Édition #68

Décembre 2024

François Pratte

Les directeurs du réseau des Caisses Desjardins sont déjà sensibilisés à la notion de bienveillance et l’appliquent dans leurs relations avec leurs collègues et employés. Néanmoins, les organisations qu’ils dirigent doivent atteindre des objectifs précis. Elles ont une obligation de résultat.
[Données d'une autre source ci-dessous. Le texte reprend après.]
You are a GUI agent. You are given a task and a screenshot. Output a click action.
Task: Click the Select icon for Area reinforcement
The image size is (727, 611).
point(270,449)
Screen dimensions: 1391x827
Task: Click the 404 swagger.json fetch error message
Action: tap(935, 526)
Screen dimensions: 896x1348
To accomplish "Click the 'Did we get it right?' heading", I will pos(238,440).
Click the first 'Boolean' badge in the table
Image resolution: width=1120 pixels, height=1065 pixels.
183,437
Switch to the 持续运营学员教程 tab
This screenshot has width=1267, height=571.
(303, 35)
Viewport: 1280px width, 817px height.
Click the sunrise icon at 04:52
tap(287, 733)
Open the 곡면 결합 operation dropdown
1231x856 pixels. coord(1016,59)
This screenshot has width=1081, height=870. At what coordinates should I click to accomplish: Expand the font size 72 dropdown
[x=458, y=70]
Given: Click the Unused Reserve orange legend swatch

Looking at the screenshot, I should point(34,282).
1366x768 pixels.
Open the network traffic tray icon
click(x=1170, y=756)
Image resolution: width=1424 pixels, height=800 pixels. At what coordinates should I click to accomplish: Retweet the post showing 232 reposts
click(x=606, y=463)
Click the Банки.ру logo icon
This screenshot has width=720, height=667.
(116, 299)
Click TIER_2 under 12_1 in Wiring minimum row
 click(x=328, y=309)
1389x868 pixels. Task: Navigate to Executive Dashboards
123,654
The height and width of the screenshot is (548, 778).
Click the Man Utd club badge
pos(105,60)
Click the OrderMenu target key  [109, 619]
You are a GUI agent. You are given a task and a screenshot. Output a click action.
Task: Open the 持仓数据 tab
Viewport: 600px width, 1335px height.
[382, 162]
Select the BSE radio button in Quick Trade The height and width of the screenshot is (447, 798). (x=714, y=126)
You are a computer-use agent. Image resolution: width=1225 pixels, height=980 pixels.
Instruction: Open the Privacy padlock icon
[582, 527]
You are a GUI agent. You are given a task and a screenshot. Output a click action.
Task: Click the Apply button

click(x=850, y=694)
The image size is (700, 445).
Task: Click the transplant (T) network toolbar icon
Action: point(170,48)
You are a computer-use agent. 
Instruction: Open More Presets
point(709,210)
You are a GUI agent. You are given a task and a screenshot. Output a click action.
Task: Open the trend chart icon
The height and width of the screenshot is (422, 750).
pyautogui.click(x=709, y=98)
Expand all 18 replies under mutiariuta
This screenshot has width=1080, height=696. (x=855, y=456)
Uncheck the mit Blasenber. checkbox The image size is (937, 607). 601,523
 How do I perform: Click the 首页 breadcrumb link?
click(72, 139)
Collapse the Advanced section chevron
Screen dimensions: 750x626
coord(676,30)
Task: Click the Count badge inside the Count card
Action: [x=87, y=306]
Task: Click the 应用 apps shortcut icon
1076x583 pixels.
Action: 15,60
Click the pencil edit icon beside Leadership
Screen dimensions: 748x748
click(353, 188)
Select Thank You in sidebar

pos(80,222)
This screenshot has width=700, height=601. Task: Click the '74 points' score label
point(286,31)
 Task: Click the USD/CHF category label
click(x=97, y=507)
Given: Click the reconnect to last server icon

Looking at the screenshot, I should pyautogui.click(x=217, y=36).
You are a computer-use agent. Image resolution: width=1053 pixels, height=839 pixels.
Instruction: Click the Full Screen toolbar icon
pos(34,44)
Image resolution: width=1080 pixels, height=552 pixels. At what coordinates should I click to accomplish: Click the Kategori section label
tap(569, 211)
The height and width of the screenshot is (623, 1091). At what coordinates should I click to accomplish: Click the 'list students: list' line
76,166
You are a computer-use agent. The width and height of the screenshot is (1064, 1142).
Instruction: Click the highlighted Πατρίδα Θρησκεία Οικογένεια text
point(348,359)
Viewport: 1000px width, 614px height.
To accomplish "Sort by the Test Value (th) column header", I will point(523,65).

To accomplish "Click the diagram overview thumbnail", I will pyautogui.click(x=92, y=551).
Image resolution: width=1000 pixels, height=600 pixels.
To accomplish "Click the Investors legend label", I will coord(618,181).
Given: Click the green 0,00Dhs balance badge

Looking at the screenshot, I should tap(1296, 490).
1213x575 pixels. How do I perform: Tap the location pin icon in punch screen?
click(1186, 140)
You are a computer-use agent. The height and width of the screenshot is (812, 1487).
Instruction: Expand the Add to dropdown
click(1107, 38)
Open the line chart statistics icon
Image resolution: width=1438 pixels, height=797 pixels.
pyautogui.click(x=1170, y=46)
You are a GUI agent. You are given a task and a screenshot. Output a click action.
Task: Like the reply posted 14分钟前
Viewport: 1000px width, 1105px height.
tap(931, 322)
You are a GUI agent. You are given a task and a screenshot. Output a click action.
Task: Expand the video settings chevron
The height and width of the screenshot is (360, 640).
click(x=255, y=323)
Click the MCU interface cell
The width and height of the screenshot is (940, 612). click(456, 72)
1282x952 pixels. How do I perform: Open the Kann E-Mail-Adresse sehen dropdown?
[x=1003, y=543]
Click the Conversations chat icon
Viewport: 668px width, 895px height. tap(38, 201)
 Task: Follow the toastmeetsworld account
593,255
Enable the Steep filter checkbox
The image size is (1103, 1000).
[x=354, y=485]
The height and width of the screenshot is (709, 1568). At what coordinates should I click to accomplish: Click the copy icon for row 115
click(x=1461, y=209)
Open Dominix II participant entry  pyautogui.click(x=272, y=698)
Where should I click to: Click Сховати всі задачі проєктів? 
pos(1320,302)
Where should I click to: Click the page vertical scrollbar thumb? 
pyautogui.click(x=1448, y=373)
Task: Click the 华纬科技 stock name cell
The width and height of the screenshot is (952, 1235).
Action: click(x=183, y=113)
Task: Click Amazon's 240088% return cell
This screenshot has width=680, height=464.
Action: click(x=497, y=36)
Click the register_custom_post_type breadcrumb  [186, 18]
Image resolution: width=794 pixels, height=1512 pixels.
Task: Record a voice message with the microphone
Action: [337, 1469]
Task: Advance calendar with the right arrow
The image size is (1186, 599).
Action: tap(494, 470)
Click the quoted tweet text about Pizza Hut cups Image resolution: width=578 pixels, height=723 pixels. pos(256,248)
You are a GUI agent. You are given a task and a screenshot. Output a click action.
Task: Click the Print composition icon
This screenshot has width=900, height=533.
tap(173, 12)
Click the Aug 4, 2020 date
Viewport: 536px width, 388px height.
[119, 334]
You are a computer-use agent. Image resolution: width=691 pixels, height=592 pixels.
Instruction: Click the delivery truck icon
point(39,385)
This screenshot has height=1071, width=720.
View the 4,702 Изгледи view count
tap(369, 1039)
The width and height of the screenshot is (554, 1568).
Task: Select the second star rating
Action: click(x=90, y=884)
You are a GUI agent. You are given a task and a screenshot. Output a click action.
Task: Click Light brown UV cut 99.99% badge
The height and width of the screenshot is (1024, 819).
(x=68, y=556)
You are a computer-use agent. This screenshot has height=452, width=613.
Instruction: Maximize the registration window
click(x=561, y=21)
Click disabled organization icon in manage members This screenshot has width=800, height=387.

Une fois appliquées les bonnes méthodes en matière de relations humaines dans un contexte de travail à distance, comment évaluer la performance attendue des employés ? Quels outils sont mis à la disposition des gestionnaires ? Quelles sont les meilleures pratiques ?

Pour discuter de ces questions, nous avons invité en septembre deux expertes de la question autour d’une table virtuelle : Joëlle Carpentier, professeure à l’École des sciences de la gestion à l’UQAM, chercheuse et spécialiste en formation de leaders, et Julie Charpentier, directrice de la croissance et de la stratégie de développement au Groupe CFC, et responsable de la formation « Surmonter les défis de gestion à distance ». Étaient également présents lors de cette rencontre : Martin Levac, directeur général de la Caisse Desjardins du Réseau de la santé, Karine Oscarson, directrice générale de l’ADGC, Maritchou Plamondon, responsable des communications et de la relation avec les membres, et François Pratte, rédacteur en chef de Leader.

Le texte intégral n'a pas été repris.